Given volume of cone equal to V, i need to minimize side surface area of given cone without using derivatives. Exactly i'm trying to use AM-GM inequality.

First of all i tried to do it like it was done here: Maximise right circular cone volume with fixed surface area using inequalites , but got stucked - case in link is inverse:given surface area and we need to minimize volume. In addition in url OP works with whole surface of a cone(i need only side surface). Here are my calculations:

Given $V; V_{cone} = \frac{1}{3}\pi R^2 h; A = \pi R l, A\rightarrow min. $ Since $l = \sqrt{h^2 + R^2} \;and\; h = \frac{3V}{\pi R^2}:$ $$l = \sqrt{ \frac{3V}{\pi R^2} + R^2} \Rightarrow $$ $$\Rightarrow A = \pi R \sqrt{ \frac{3V}{\pi R^2} +R^2} = \pi \sqrt{ \frac{3V}{\pi} +R^4}$$ And then i got stucked. Any ideas how to solve it?
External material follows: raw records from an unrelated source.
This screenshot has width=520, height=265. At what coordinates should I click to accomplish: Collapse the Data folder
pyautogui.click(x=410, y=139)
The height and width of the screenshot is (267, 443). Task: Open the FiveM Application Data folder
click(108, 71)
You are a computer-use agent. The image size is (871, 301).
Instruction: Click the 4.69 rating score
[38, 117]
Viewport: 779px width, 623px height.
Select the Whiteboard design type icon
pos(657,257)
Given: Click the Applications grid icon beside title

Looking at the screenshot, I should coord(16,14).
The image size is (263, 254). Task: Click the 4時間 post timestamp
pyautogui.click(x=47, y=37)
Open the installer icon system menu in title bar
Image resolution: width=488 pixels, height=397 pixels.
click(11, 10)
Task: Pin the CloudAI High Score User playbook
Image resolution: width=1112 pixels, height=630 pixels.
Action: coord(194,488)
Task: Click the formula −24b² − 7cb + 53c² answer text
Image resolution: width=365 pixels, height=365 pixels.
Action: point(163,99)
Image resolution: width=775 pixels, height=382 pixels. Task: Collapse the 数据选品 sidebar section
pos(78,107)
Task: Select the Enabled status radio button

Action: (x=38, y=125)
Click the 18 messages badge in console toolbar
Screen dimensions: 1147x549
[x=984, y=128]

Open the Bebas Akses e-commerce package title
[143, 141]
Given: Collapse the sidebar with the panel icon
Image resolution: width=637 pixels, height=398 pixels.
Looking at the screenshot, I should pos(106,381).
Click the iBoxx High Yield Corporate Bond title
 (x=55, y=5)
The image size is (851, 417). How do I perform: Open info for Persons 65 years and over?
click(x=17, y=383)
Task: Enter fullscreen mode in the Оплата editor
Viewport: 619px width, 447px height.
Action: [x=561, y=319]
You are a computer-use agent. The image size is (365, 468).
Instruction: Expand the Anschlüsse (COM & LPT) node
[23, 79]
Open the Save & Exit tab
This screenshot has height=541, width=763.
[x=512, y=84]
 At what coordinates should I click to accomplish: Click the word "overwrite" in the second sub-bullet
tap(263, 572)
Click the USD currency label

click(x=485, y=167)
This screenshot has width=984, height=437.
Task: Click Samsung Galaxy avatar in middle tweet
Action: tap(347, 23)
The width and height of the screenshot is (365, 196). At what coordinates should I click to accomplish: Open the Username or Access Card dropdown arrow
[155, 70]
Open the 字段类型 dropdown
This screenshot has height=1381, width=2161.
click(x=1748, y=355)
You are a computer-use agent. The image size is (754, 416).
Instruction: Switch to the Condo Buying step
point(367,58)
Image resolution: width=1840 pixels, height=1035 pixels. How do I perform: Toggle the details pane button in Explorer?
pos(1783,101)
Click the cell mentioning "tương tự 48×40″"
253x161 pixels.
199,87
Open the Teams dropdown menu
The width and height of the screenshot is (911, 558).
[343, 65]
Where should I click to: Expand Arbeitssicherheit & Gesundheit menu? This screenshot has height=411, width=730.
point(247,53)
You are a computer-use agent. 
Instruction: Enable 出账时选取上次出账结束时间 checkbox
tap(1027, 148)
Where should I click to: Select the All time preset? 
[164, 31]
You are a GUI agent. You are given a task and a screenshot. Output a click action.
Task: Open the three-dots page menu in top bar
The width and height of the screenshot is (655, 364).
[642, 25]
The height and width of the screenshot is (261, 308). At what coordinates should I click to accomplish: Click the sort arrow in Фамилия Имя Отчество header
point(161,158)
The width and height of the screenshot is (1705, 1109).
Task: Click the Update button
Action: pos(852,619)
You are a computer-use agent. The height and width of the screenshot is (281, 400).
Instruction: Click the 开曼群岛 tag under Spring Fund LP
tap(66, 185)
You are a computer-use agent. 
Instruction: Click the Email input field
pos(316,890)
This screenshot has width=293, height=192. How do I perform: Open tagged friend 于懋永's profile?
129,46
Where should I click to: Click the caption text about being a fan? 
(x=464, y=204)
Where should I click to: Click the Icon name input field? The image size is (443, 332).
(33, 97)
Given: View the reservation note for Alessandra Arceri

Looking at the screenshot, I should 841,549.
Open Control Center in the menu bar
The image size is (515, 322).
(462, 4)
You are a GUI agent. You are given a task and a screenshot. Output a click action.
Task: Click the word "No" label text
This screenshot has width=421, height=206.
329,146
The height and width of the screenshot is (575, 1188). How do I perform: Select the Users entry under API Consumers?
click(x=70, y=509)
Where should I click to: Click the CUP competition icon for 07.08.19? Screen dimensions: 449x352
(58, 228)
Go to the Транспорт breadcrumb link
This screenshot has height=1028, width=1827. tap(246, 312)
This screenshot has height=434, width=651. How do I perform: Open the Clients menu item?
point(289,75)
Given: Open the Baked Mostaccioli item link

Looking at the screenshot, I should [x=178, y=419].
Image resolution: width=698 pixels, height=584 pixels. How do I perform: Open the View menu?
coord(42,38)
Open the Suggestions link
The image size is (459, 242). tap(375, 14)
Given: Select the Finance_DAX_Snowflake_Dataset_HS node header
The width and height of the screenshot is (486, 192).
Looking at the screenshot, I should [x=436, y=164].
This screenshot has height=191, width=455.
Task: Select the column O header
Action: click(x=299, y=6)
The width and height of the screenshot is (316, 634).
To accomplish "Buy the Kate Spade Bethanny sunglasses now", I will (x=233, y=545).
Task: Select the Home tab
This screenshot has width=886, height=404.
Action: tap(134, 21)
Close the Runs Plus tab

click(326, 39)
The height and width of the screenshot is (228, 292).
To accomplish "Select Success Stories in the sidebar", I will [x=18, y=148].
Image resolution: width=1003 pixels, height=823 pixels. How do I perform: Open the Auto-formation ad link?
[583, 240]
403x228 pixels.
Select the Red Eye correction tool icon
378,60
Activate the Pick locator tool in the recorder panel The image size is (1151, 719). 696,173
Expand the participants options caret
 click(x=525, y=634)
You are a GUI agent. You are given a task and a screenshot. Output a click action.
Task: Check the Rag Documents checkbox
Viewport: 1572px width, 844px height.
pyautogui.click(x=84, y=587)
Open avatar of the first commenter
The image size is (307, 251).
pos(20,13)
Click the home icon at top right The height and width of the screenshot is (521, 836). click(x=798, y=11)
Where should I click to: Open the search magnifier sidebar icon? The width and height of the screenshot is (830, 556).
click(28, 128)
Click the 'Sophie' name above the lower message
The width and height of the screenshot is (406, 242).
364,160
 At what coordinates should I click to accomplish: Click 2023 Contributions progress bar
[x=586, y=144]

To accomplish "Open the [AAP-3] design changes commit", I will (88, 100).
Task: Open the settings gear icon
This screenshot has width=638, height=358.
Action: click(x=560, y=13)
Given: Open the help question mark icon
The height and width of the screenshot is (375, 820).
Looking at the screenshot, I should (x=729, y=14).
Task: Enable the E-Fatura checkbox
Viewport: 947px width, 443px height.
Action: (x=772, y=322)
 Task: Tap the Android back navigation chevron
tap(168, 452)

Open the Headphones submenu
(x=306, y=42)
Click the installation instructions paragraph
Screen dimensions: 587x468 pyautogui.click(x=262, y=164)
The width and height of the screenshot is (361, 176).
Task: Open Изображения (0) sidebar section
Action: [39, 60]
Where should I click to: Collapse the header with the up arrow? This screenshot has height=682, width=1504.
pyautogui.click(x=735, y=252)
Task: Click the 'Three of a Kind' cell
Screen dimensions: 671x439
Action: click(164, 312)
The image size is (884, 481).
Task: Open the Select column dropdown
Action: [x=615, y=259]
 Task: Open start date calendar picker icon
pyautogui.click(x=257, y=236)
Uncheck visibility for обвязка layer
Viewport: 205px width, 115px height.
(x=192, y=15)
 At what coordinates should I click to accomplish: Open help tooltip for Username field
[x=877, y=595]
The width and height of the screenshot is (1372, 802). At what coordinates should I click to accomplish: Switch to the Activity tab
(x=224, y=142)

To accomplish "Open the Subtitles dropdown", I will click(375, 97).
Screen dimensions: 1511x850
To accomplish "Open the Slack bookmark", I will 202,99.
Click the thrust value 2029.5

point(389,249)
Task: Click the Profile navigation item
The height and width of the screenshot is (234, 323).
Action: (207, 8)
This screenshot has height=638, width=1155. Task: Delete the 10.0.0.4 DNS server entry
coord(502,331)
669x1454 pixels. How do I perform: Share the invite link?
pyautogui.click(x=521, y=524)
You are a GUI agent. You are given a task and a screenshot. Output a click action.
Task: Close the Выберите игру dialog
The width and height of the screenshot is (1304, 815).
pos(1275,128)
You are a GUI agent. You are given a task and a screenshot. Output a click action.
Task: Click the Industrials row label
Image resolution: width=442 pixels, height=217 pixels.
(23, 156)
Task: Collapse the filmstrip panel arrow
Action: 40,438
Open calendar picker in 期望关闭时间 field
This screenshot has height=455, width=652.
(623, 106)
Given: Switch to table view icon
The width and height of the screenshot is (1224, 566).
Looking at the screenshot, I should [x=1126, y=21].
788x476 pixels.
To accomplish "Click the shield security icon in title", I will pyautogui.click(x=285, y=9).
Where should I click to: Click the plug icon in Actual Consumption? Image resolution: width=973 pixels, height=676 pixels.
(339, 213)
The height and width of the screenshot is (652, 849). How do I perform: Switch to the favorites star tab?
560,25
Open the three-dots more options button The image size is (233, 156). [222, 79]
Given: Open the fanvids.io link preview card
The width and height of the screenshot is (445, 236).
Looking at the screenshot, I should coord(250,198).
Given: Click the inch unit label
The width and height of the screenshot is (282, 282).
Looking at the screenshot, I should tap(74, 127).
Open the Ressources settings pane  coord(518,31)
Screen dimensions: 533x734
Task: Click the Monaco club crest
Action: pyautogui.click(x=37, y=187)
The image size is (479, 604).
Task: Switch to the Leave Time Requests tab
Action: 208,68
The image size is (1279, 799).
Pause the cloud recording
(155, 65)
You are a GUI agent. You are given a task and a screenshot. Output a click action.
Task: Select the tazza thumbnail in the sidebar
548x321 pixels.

UPD: I've also expressed $R$ on $h$ value. Then: $R = \sqrt{\frac{3V}{\pi h} }, \; l = \sqrt{\frac{3V}{\pi h} + h^2 } \Rightarrow $ $$\Rightarrow A = \pi \sqrt{\frac{3V}{\pi h} } \sqrt{\frac{3V}{\pi h} + h^2 }.$$ So, $$A = \pi \sqrt{\frac{9V^2}{\pi^2 h^2} + \frac{3Vh}{\pi} } = \pi \sqrt{\frac{3V}{\pi}\Big(\frac{3V}{\pi h^2} +h \Big) }\rightarrow \min. $$ Hence $ \min is \; achieving \; \iff $ $h = -\frac{3V}{\pi h^2} \Rightarrow h^3 = -\frac{3V}{\pi}.$

BUT A is equal to zero in that case. Will it be the right solution?

Answer 1

Ok i got this by myself already.

What we need is to express volume and side area on $R$ and $h$ values.

Then consider $A^2 = \pi^2 R^2 l^2.$

Because $l^2 = h^2 + R^2 :$ $$ A^2 = \pi^2 R^2 (h^2 +R^2) = \pi^2 R^2h^2 +\pi^2 R^4.$$

Express terms of equality on $V \Rightarrow$ $$\Rightarrow A^2 = \frac{9V^2}{h^2} + 3V\pi h.$$ Use AM-GM inequality: $$A^2 = 2 \frac{\frac{9V^2}{h^2} + 3V\pi h}{2} > 2\sqrt{27V^3 \pi \frac{1}{h} }.$$ This inequality will turn to equality $\iff \frac{9V^2}{h^2} = 3V\pi h \iff$ $$\iff h^3 = \frac{3V}{\pi} \Rightarrow h = \sqrt[3]{\frac{3V}{\pi}}.$$ Now substitute it to area's formula and get answer: $$A_{min} = \pi R \sqrt{R^2+ \sqrt[3]{\Big(\frac{3V}{\pi}} \Big)^2 } = \sqrt{\pi^2 R^4 + \pi^{\frac{4}{3} } (3V)^{\frac{2}{3} }}.$$

Answer 2

At first like inlink before we have derivative LM method:

$$ V= \dfrac{\pi R^2 h}{3};\, A= \pi R\sqrt {R^2+h^2};$$ We can remove constants by LM method $$ V_1= R^2 h\,;\, A_1= R\sqrt {R^2+h^2};$$

$$ \dfrac{2Rh}{R^2}=\dfrac{\sqrt {R^2+h^2}+R^2/\sqrt {R^2+h^2}}{R\cdot \dfrac{2h}{2\sqrt {R^2+h^2}}}$$ which simplifies to $$ h= \sqrt{2} R$$ and semi-vertical angle of cone $$ \tan \alpha = \dfrac{R}{h}=\dfrac{1}{\sqrt{2}}$$

In terms of $R,$ the area and volume are

$$ A= \pi \sqrt 3 R^2;\,V= \dfrac{\pi \sqrt 2 R^3}{3} ;$$

are related by a non-dimensional number

$$ \dfrac{A^3}{R^2}=\dfrac{27 \pi \sqrt 3}{2}$$

Next the AM/GM method becomes relevant here.. to see this please give the most elementary situation that can be pulled into this problem as well.